Protestaufruf in China: Hundertschaften gegen Spaziergänger

Auch die Staatsmacht liest das Internet: Chinas Regierung geht mit einem Großaufgebot der Polizei gegen potenzielle Demonstranten vor. Und verhaftet zeitweise Journalisten.

Arrest statt Protest: Ein Mann wird von zwei Polizisten in Shanghai verhaftet. Per Internet war in 23 Städten zum friedlichen Protest aufgerufen worden. Bild: reuters

PEKING taz | So sauber war die Wangfujing-Straße im Zentrum Pekings schon lange nicht: Mit Reinigungswagen, die immer wieder Wasser auf der populären Fußgängerzone versprühten, versuchten Pekings Sicherheitskräfte gestern eine Gefahr zu bannen, von der niemand wusste, ob sie überhaupt drohte.

Zum zweiten Mal hatten Unbekannte im Internet zu "Spaziergängen" aufgerufen. Die Teilnehmer sollten sich "lächelnd und plaudernd" an einem bestimmten Platz ihrer Stadt einfinden, hieß es in dem Appell, der über die chinesischsprachige Webseite "boxun.com" verbreitet wurde. "Boxun.com" wird von chinesischen Regierungskritikern in den USA betrieben.

Die Organisatoren nannten die "Montagsspaziergänge" in der DDR vor dem Mauerfall 1989 als Beispiel zivilen und friedlichen Ungehorsams. Angeregt wurden sie durch die Revolutionen in Nordafrika. Ihr Ziel seien demokratische Reformen, Freiheit und Gerechtigkeit, hieß es.

Aber auch die Staatsmacht liest das Internet - und war mit einem Großaufgebot erschienen: Hunderte Polizisten in Uniform und Zivil kontrollierten Sonntag am frühen Nachmittag ausländische Journalisten und riegelten zeitweise die Straße ab. Später stieß eine Truppe der "Bewaffneten Polizei", einer Spezialeinheit der Armee, dazu. Mehrere Korrespondenten - auch Teams der deutschen Fernsehsender ARD und ZDF - wurden stundenlang festgenommen. Zivilpolizisten schubsten andere Berichterstatter grob beiseite, ein Kameramann wurde ins Gesicht geschlagen. Das McDonalds-Restaurant in der Wangfujing-Straße war kurz vor 14 Uhr nicht nur mit normalen Kunden gefüllt, sondern vor allem mit Zivilpolizisten, die ihre Umgebung fotografierten und filmten.

Es war nicht klar, wie viele Chinesen dem Aufruf folgten, der für 23 Städte Chinas galt. "Warum dürfen wir hier nicht durch?", fragten verwirrte Passanten die Polizisten, die ihnen den Weg in die Einkaufsmeile versperrten. Antwort: "Sind Sie ein gewöhnlicher Bürger?"
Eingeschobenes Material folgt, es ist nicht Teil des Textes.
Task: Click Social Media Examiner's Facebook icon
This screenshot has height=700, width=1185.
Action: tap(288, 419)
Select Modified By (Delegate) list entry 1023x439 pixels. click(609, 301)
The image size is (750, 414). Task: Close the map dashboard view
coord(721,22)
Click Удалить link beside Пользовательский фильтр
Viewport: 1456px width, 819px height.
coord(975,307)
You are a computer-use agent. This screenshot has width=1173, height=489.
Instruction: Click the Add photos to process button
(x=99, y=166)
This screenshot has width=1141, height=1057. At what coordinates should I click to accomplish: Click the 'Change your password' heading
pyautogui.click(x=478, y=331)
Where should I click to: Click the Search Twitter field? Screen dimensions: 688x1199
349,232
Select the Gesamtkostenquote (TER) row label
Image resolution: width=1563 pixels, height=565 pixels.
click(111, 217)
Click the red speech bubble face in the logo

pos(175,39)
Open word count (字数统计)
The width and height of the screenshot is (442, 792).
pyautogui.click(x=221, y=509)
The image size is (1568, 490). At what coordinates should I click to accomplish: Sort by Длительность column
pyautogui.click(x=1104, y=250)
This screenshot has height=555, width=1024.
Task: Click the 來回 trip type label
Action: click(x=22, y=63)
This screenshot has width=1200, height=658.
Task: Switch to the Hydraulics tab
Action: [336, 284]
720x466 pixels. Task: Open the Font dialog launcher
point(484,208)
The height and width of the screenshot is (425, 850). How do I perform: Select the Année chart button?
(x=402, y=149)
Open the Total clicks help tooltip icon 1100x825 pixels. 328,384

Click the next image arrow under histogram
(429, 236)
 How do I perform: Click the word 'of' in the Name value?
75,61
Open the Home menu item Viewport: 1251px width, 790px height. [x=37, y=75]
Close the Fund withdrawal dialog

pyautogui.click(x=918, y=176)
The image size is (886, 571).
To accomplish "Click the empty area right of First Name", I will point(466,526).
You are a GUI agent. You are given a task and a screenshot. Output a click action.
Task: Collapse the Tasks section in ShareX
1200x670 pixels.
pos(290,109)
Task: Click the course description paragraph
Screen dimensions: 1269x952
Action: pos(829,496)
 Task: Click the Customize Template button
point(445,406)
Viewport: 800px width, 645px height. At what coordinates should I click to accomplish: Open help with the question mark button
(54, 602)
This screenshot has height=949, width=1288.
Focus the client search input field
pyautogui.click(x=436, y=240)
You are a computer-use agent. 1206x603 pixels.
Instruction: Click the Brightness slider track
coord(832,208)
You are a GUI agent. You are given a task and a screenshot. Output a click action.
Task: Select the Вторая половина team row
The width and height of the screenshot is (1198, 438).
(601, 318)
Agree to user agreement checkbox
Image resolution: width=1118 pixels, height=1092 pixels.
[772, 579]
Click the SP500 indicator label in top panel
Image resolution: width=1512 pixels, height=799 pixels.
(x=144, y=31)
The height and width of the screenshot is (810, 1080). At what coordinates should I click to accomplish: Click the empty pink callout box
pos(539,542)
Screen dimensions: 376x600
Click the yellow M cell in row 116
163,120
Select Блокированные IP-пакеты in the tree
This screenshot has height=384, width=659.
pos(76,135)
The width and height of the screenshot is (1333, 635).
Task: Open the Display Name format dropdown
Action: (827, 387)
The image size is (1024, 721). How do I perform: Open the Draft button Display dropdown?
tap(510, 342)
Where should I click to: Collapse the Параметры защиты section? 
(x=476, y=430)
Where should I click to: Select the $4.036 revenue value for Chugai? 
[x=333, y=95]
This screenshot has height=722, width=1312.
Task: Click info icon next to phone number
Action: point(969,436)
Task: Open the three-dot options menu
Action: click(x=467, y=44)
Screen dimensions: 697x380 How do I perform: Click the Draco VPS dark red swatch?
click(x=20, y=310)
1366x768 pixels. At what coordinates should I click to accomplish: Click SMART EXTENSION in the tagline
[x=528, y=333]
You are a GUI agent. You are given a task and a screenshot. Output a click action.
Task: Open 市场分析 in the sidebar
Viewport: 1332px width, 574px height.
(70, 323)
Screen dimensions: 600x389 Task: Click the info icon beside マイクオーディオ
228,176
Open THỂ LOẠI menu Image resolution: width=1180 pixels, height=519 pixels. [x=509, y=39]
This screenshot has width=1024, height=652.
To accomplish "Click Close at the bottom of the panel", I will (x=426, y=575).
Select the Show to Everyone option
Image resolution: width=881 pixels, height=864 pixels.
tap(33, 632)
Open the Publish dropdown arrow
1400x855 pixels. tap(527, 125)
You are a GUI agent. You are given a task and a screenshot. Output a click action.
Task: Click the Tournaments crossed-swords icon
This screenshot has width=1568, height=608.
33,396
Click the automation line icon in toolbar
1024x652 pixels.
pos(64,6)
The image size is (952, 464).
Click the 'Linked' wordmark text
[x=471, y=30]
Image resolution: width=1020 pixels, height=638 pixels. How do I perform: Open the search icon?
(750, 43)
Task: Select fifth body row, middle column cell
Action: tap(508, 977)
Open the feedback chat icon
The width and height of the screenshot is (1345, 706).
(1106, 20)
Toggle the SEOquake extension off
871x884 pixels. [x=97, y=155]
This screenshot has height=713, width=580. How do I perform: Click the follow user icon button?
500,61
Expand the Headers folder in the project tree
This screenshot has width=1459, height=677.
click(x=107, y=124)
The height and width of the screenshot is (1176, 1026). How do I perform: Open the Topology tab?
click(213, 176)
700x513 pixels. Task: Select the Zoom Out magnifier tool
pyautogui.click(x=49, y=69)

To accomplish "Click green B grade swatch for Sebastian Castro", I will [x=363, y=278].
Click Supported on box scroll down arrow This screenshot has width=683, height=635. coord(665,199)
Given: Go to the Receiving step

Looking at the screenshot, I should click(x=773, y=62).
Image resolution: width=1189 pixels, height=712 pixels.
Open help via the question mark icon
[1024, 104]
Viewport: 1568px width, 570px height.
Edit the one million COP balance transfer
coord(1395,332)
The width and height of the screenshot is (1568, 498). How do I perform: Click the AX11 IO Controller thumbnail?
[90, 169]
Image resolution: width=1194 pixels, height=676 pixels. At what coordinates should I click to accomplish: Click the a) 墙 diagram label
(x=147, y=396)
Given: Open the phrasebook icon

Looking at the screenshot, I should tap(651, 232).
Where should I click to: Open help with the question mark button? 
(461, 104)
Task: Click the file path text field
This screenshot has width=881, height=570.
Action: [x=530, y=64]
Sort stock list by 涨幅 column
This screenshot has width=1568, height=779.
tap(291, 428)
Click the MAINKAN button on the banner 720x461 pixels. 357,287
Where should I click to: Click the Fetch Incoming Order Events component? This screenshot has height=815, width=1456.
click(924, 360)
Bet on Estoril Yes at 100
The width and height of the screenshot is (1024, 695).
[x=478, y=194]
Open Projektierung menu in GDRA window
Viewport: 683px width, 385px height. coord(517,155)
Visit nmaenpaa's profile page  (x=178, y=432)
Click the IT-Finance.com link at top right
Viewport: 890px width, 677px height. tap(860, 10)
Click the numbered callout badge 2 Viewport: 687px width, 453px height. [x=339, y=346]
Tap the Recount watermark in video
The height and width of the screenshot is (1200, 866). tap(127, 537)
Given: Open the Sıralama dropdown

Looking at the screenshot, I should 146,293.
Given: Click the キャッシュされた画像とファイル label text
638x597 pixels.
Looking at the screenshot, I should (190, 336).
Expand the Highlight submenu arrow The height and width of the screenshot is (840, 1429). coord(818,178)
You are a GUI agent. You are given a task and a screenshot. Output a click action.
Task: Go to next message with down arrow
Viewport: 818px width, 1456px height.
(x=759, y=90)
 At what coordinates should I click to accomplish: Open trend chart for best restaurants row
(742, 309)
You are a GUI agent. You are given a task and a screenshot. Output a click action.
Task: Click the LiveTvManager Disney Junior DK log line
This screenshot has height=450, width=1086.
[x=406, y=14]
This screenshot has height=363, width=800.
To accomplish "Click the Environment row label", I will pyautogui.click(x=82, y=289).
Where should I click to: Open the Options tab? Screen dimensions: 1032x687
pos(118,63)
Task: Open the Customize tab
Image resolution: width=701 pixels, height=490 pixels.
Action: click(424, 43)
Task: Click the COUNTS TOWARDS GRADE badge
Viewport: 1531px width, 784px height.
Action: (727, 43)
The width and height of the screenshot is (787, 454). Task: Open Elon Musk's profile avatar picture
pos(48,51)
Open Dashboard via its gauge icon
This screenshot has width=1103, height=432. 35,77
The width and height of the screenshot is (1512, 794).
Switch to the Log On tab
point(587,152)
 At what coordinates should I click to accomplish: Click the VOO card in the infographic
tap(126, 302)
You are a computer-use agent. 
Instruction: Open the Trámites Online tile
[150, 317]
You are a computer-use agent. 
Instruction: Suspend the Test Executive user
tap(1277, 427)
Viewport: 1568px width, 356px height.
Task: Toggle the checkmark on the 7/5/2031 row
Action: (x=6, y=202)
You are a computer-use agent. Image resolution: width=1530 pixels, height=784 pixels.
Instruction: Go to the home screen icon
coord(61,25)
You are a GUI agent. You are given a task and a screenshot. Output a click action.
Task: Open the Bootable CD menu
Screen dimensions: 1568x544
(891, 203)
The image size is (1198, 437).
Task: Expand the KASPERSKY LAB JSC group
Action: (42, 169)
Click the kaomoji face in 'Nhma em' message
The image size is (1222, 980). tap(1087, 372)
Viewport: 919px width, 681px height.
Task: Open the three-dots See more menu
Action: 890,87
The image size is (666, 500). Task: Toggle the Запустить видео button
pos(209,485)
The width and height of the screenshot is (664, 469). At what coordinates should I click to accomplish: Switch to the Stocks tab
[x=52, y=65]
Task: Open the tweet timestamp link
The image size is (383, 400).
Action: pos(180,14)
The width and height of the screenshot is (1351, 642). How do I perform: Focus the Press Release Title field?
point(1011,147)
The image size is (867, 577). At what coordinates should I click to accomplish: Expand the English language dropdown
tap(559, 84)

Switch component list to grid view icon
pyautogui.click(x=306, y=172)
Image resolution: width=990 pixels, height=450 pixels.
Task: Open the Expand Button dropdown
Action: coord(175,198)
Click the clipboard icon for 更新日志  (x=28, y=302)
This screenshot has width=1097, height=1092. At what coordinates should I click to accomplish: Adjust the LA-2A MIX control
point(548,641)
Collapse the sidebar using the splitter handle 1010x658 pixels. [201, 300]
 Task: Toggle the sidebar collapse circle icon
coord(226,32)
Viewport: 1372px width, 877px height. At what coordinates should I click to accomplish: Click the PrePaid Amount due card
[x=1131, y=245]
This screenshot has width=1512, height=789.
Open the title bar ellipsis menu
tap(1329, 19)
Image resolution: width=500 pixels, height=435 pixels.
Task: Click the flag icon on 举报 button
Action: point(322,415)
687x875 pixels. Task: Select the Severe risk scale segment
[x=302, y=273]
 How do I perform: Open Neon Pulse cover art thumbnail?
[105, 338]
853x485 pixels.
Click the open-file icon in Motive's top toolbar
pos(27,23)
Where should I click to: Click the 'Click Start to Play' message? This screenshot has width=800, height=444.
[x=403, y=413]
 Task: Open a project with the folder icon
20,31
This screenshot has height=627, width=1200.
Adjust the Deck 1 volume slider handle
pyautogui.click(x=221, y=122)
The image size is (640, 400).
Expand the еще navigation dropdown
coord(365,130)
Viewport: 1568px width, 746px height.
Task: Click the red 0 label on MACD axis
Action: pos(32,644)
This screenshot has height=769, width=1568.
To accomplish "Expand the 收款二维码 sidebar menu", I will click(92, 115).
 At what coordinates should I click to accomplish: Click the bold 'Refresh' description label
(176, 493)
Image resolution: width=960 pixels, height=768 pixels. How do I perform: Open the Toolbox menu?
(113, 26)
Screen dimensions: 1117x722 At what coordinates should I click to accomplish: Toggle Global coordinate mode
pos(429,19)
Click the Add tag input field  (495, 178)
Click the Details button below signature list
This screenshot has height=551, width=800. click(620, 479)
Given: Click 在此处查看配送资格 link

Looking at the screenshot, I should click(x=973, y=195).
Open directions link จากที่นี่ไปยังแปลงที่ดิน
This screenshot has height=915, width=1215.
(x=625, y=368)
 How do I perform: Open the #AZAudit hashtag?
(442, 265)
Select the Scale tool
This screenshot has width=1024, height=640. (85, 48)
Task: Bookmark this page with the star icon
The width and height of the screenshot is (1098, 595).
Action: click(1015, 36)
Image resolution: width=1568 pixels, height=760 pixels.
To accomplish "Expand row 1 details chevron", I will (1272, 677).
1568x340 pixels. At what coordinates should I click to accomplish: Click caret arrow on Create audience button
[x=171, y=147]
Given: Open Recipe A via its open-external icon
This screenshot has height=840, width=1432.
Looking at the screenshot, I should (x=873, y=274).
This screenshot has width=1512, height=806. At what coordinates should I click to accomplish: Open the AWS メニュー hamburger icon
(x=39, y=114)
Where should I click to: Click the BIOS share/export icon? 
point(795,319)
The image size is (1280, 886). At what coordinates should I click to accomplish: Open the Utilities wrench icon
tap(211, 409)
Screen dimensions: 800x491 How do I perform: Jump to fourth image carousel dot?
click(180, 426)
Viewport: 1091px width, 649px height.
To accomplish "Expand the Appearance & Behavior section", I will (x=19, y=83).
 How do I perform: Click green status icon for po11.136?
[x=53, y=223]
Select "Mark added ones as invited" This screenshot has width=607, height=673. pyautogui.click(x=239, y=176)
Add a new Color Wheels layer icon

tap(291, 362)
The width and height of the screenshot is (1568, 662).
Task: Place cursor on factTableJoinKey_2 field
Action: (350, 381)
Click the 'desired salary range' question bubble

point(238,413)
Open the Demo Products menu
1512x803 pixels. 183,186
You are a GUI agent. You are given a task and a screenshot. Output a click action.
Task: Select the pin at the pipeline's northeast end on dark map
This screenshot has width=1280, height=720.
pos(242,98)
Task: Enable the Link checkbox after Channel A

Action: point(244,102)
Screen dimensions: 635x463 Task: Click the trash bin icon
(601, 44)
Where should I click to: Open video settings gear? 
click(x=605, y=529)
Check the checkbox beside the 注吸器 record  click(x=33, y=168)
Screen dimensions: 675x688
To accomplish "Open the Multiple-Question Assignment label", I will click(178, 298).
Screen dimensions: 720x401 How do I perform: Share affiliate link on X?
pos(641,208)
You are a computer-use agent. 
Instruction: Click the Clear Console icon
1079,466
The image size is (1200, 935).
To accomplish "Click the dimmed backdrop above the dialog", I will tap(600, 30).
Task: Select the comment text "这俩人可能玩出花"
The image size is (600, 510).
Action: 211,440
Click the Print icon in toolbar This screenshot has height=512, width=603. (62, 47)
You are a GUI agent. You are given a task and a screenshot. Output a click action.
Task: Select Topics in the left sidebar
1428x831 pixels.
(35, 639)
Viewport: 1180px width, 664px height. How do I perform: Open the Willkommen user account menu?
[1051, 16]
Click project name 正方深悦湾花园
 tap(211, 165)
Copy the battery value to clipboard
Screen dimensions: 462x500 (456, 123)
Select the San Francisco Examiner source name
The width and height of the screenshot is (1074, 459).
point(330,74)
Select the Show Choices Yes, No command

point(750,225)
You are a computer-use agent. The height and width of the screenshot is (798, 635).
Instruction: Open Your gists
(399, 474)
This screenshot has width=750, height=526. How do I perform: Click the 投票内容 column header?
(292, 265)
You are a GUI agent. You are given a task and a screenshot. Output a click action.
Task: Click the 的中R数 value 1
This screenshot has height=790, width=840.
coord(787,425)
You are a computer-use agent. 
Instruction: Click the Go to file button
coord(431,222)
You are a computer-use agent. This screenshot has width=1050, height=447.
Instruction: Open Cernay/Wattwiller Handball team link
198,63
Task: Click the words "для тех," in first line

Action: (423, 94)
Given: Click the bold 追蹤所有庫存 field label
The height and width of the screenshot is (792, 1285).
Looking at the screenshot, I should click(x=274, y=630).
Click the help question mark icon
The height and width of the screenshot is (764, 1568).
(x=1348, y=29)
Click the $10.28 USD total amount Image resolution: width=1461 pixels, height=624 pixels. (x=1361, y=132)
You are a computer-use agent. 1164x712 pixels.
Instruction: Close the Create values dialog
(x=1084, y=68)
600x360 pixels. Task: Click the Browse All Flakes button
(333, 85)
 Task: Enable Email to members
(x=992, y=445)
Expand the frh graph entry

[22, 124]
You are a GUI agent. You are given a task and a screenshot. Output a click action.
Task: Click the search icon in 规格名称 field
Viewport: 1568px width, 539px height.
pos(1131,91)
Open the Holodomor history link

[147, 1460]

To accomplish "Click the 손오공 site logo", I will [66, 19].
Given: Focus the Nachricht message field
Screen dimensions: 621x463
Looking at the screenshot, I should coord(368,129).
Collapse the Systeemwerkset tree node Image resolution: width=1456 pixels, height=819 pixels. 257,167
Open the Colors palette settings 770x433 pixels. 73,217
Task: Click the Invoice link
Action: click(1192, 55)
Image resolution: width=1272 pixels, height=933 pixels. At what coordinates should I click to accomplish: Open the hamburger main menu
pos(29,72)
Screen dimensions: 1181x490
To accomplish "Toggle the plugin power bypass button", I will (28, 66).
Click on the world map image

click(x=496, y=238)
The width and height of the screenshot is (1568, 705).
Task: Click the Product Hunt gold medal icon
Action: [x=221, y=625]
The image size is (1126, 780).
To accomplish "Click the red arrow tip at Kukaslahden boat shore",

Eines war allerdings unverkennbar: Die Angst der Regierung, aus den "Spaziergängen" könnte sich eine echte Protestbewegung entwickeln, ist gewaltig. Das bekamen die in Peking akkreditierten ausländischen Journalisten bereits am vergangenen Freitag zu spüren, als sie von der Polizei angerufen und auf die Wache einbestellt wurden. "Wir erinnern Sie daran, dass Sie sich an die Regeln halten müssen", lautete der Tenor der Ermahnungen. In einigen Fällen wurden die Polizisten konkreter: "Genehmigungen für Interviews auf der Wangfujing-Straße müssen von nun an extra beantragt werden."

Nach Informationen von Menschenrechtlern sind in den letzten Tagen Dutzende Regierungskritiker festgenommen, verschleppt, unter Hausarrest gestellt worden. Einigen wird vorgeworfen, "zum Umsturz der Staatsgewalt" angestiftet zu haben, weil sie die Spaziergangs-Aufrufe auf Mikroblogs oder per Twitter weitergeleitet hatten. Ihnen drohen lange Haftstrafen.

Die Aufrufe zu den "Jasmin"-Protesten nach arabischem Vorbild kommen zu einer Zeit, in der das politische Klima in China deutlich frostiger ist als früher. Am kommenden Samstag beginnt in Peking die jährliche Sitzung des Nationalen Volkskongresses, Chinas Pseudoparlament. Obwohl die Wirtschaft weiter rapide um rund 10 Prozent wächst, herrscht vielerorts großer Unmut über soziale Ungerechtigkeit und Korruption.

Staats- und Parteichef Hu Jintao und der für Polizei und Geheimdienste zuständige KP-Funktionär Zhou Yongkang haben deutlich gemacht, dass sie dafür sorgen wollen, die "Stabilität" zu bewahren und die "Kontrolle der Gesellschaft" zu verbessern - Codeworte für die Unterdrückung jeder Protestaktion.